Cork board – 8” x 8” (20 cm x 20 cm)

20 sewing pins

Yarn needle

Pattern:

Hot pad is made by weaving one long crocheted cord into a decorative knot. Then the knot is attached to a circular base.

Knot = 5 1/2” x 5 1/2” (14 cm x 14 cm)

Base = 7 ¼” x 7 ¼” (18 ½ cm x 18 ½ cm)

Abbreviations:

Ch = chain

Dc = double crochet

Ch-3 picot = ch 3, sl st in 3rd ch from hook

Cord: Approx. 31” long (78 ¾ cm)

Ch 170

Working in the back bar of the chain, dc in 4th ch from hook and in each ch across. (167 dc)

Weave Knot:

  1. Pin knot diagram to cork board
  2. Lay cord on top of diagram aligning cord end with red star and pin in place
  3. Continue to lay cord along path of knot making sure to pass correctly either over or under. Pin in place
  4. Other cord end should meet up with first end and be hidden under overpassing cord
  5. Pin all crossings and remove knot from cork board
  6. Sew all crossings on the Wrong Side with matching yarn and needle

Base Circle:

Starting ch-3 of each round counts as a dc

At the end of each round, join with a sl st to the top of the starting ch-3.

Round 1: With contrasting color work (ch 3, 11 dc) in an adjustable ring. (12 dc)

(Optional Round 1: Ch 4, work 11 dc in 4th ch from hook)

Round 2:  Ch 3, dc in same st; 2 dc in each st around. (24 dc)
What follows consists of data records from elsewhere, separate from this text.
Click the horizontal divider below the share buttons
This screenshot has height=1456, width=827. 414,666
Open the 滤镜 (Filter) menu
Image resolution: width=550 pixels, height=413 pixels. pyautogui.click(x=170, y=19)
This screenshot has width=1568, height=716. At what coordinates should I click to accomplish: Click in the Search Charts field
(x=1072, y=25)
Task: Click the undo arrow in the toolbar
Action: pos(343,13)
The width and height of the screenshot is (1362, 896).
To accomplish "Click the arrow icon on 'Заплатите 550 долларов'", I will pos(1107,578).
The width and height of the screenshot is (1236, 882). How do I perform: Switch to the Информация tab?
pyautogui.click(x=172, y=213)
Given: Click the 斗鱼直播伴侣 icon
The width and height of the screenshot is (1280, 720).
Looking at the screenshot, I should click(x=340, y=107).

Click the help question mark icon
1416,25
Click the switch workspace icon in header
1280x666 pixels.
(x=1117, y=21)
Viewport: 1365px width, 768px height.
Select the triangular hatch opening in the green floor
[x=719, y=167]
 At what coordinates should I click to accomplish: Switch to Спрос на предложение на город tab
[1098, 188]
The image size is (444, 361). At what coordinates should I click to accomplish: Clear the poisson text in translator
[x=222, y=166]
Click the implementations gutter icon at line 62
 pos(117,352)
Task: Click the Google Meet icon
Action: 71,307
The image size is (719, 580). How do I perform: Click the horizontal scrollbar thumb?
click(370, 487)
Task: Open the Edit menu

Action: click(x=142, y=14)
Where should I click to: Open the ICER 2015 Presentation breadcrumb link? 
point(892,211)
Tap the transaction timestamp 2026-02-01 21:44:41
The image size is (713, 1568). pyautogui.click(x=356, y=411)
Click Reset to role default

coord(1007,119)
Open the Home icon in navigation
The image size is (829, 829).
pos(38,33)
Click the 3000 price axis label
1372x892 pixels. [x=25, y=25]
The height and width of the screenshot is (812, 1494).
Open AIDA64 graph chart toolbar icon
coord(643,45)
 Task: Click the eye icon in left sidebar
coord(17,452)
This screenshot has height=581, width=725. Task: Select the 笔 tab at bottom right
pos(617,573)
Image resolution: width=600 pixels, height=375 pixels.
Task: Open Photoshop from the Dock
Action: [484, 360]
Round 3:  Ch 3, dc in same st, dc in next st; (2 dc in next st, dc in next st) around. (36 dc)

Round 4:  Ch 3, dc in same st, and in each of next 2 sts; (2 dc in next st, dc in each of next 2 sts) around. (48 dc)

Round 5:  Ch 3, dc in same st and in each of next 3 sts; (2 dc in next st, dc in each of next 3 sts) around. (60 dc)

Round 6:  Ch 3, dc in same st and in each of next 4 sts; (2 dc in next st, dc in each of next 4 sts) around. (72 dc)

Round 7:  Ch 3, dc in same st and in each of next 5 sts; (2 dc in next st, dc in each of next 5 sts) around. (84 dc)

Pin knot to circular base.

Round 8:  Working in back loops only, sc in each st around. When reach center 3 sts of each loop on knot, sc through back loop of cord and back loop of sts on base.

Round 9:  Ch 1, sc in same st; (ch 5, sk next 2 sts, sc in next st) around. ( 28  ch-5 sps)

Round 10:  Ch 1, [(2 sc, ch 3 picot, 2 sc) in next ch-5 sp, sl st in next sc] around. Fasten off.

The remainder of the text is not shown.